Furthermore, you say: "An unrequired additional member needlessly increases storage requirements." And then you suggest a structure that still has the "pointless" type element instead! Perhaps you didn't realize that elements in a union occupy the same place in memory... Meaning the "type" I put in the union wasn't an extra element, it was the same element.
The scheme I suggested is the one I see in use in practice in many libraries. I have never seen anyone use a scheme like yours (probably because it wouldn't work).
It comes down to this:
typedef struct mystr1 {
int type;
int payload;
} mystr;
typedef struct mystr2 {
int type;
char payload[64];
} mystr2;
typedef union mystr {
int type;
mystr1 t1;
mystr2 t2;
} mystr;
The member labelled in red occupies the same area in memory always. It is not duplicated.
You can repeat it until you're keyboard is dust, but the number of repetitions won't change the fact that you have misunderstood my proposal. Unions aren't complicated and I understand how they work (and structs as well).
Yes, of course. A union is large enough to store its largest member but can only hold one member at a time. If the union consisted of a long int and a float, the same would be true, since their base address would be the same. I understand this. It looks like you do too. This suggests to me that the misunderstanding is not at the C language level, but higher up.
Look at your code (in post #4) where you first suggested the arrangement where both structs and the union include the type int as their first member.
Are you suggesting that mycs.type and myds.type occupy the same memory location? Obviously not. They are different instances of different types. My point regarding pointlessly increasing storage is that neither of those instances needs a type member. Any code that deals with them directly knows what they are.

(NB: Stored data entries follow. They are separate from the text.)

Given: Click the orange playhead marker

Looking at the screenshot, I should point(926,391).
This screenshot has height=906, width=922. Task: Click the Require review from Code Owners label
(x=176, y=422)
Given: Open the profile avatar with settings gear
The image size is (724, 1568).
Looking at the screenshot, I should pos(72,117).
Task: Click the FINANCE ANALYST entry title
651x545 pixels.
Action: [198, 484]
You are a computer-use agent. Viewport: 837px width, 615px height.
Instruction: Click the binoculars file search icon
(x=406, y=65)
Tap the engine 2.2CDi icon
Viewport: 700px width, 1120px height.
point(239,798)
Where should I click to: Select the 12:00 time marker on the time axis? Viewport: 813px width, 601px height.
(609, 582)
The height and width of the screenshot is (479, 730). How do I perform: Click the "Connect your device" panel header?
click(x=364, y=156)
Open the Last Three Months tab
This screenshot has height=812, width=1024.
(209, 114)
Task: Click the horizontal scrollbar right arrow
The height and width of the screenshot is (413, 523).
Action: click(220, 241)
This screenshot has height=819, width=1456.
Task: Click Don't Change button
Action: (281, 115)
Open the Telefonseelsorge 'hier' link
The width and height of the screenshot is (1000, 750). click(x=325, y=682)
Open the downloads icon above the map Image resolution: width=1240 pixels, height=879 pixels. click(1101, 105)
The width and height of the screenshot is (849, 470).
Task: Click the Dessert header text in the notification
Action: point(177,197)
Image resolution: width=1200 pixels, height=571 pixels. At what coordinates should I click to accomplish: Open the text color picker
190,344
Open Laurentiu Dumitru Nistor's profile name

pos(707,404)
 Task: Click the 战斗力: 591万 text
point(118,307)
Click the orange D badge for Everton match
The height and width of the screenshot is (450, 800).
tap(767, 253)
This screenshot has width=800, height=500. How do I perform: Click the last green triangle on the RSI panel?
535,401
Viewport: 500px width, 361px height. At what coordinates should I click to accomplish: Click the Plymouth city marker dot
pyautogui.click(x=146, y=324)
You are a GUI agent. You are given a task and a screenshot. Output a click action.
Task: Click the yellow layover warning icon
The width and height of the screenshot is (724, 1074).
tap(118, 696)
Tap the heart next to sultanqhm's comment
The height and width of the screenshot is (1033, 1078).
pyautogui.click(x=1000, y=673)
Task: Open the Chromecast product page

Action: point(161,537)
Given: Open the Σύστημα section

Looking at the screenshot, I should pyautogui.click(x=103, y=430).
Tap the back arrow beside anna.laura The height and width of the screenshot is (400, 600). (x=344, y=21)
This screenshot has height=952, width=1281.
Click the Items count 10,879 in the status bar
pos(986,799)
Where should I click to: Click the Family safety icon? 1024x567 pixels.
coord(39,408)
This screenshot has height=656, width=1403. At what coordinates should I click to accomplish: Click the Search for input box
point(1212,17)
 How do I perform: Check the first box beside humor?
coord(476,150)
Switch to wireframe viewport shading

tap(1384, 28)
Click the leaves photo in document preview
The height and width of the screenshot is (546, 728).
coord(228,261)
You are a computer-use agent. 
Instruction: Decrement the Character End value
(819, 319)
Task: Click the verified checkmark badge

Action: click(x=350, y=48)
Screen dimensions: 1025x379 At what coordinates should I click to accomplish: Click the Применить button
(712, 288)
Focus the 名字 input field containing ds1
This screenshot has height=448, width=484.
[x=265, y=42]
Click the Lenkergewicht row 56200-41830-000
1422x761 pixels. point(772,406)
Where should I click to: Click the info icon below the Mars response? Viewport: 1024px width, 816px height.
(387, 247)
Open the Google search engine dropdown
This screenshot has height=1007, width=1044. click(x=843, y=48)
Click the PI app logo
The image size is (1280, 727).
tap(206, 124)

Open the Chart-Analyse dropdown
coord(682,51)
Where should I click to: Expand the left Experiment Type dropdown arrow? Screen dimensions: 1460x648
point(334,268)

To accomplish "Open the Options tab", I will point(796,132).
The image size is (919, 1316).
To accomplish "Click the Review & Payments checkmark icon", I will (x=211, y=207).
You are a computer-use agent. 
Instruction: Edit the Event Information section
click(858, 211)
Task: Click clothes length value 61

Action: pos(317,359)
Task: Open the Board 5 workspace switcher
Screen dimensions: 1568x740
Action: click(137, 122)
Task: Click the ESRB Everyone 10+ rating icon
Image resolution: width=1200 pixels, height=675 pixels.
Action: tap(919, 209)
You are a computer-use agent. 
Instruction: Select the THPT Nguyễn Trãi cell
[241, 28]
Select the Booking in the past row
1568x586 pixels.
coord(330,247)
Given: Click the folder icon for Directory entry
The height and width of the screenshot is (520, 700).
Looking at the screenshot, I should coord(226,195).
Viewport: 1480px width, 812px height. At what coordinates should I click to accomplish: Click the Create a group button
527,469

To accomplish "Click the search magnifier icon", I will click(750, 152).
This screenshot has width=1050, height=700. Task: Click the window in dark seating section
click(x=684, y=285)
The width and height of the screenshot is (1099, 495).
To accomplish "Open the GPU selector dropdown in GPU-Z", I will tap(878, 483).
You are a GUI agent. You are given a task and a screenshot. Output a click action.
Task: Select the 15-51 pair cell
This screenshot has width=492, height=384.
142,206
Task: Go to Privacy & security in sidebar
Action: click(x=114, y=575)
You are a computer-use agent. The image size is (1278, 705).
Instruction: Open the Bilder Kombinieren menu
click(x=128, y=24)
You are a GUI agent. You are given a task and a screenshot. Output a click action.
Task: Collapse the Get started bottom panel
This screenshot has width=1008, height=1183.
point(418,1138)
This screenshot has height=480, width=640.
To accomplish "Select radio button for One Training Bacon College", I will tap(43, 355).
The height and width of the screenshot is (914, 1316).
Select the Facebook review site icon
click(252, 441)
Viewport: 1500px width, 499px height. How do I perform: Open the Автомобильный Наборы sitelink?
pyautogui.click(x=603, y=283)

The only code that needs to discover the type is the code handling a union. Wrap the union in a struct, and only in the struct that wraps the union do you have a member which serves as a type tag. If we were working with thousands of instances of CS/DS or mystr1/mystr2, and only needed one instance of a union to pass to/from functions, then with your approach there would be thousands of pointless type ints consuming storage when only one would be needed.
This statement also suggests that you completely misunderstood my proposal, because tagged unions are conceptually simple and extremely common. Not only do they work well, they are a natural way to express anything which can take on one of several aspects.
Browsing OpenBSD online cvsweb: nawk has a tagged union at the core of the finite automaton which implements its regular expression engine. find uses a tagged union for the core of its planner (which implements the boolean expression of command line primaries). I saw two tagged unions in a sed header, one for sed commands and one for addresses.
To not make an already long post longer than it needs to be, I will only show the simplest case, the tagged union representing sed line addresses:
/*
* Format of an address
*/
struct s_addr {
enum e_atype type; /* Address type */
union {
u_long l; /* Line number */
regex_t *r; /* Regular expression */
} u;
};
The type member tags the union and informs any code that accesses the union which type of address it contains. Neither address data type (u_long and regex_t) needs to carry around its type. For example, any code that works with line number addresses knows that it's dealing with u_long.
Have you actually never seen this type of data structure before, where one of the members is a union and another is the type of the union's current/active member?
Replace the union members in that sed example, u_long and regex_t, with CS and DS and you have exactly what I suggested when I said to leave the original structs unmodified and use a tagged union.
If after reading this post you still believe that I don't understand unions, and if you feel the need to educate me, please take a moment and a breath to consider that it may be you that is missing something, probably not at the C language level, but somewhere else.